[What is expected]
Copy the lines below exactly, starting at the one with "Screen dimensions: 1280x806" and ending at the one with "the Читать follow", and leave out any picture.

[Dataset content]

Content starts

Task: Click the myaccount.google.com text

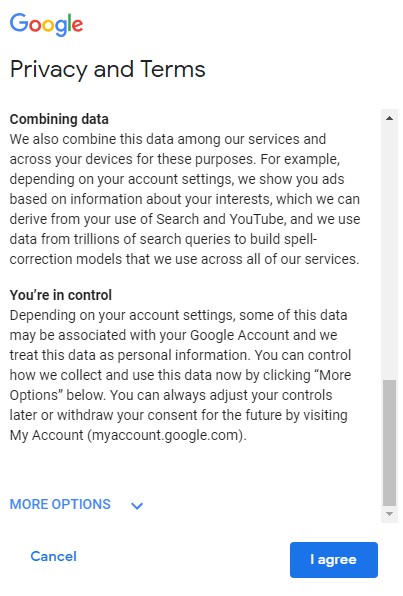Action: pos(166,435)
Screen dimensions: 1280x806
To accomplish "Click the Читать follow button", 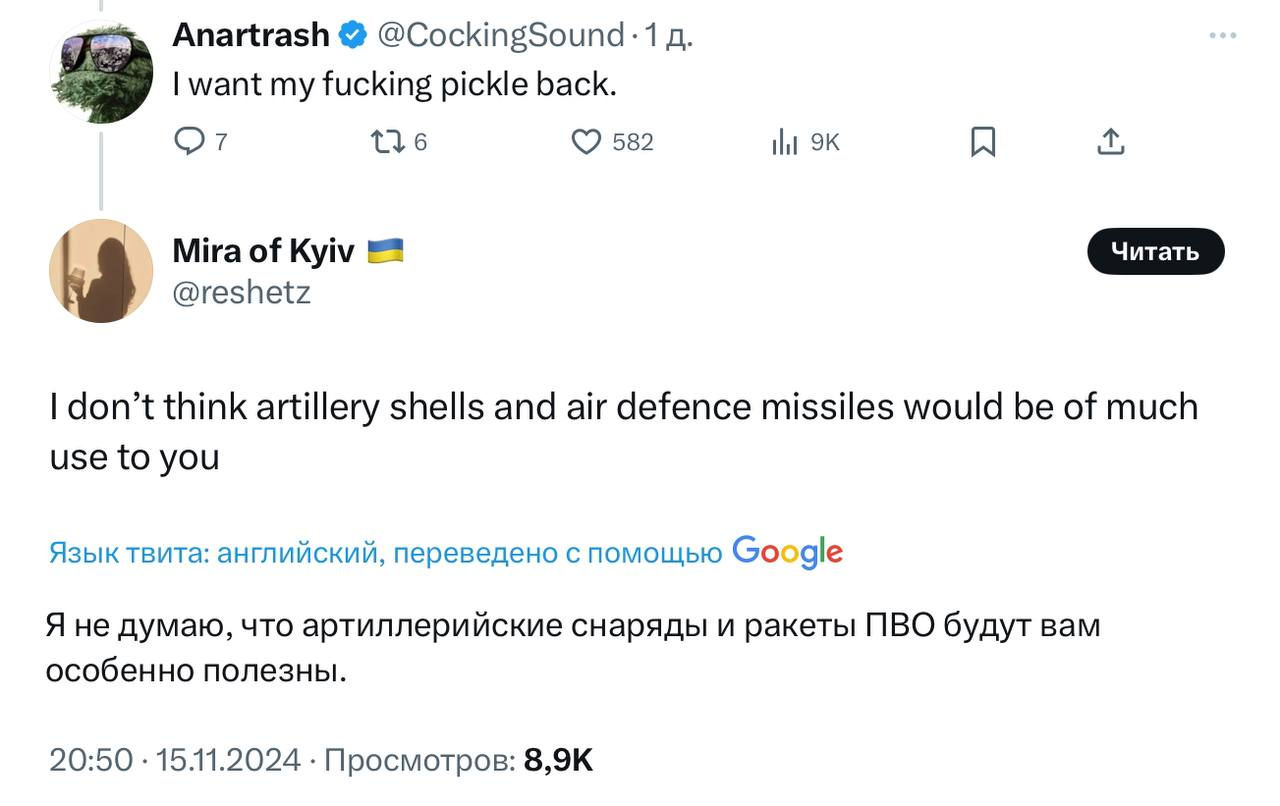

Content ends
Content starts

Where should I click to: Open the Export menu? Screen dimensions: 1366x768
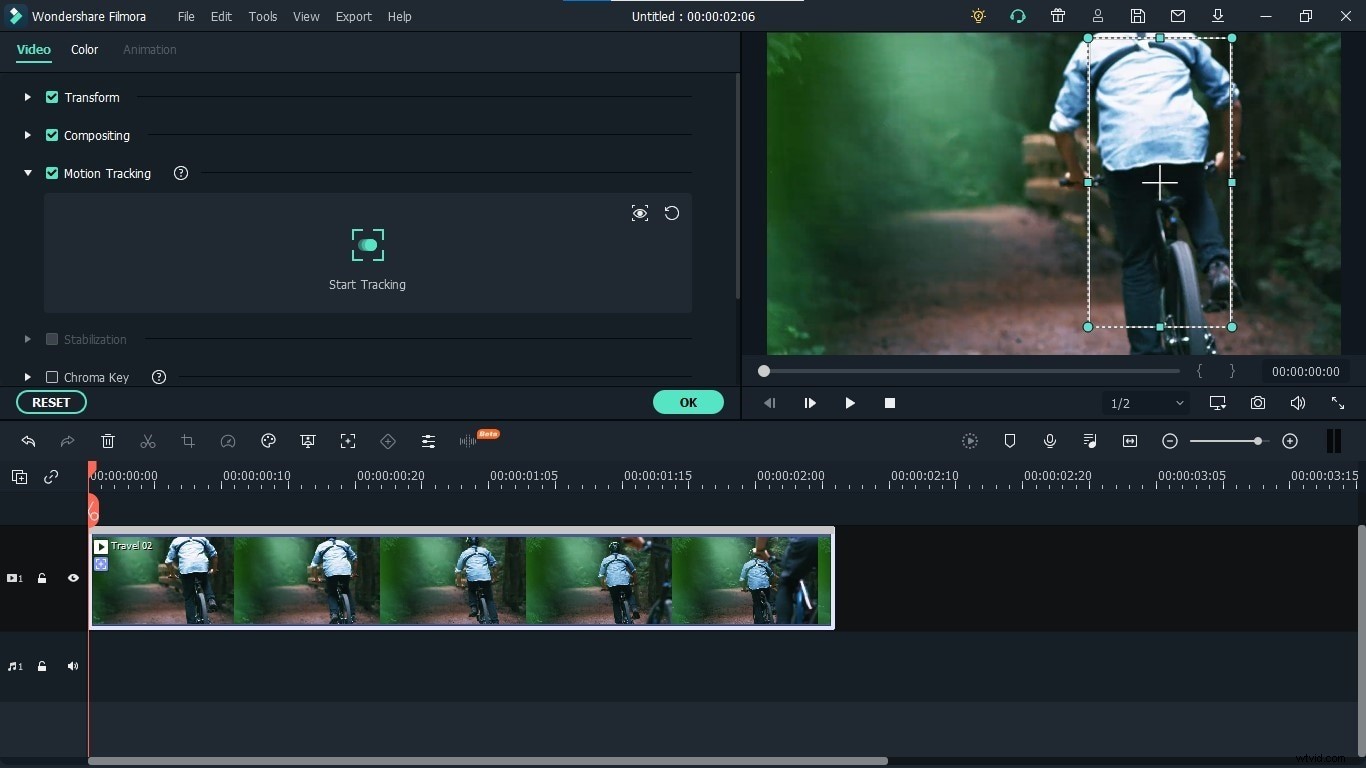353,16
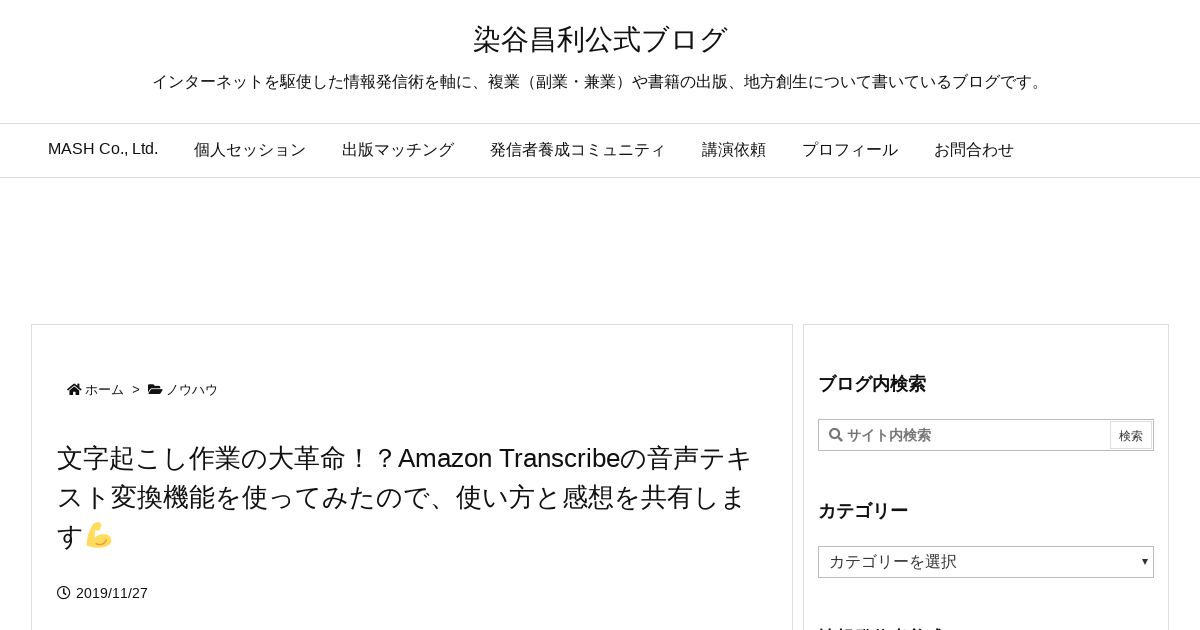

Content ends

[Solution]
Screen dimensions: 1280x806
To accomplish "Click the Читать follow button", 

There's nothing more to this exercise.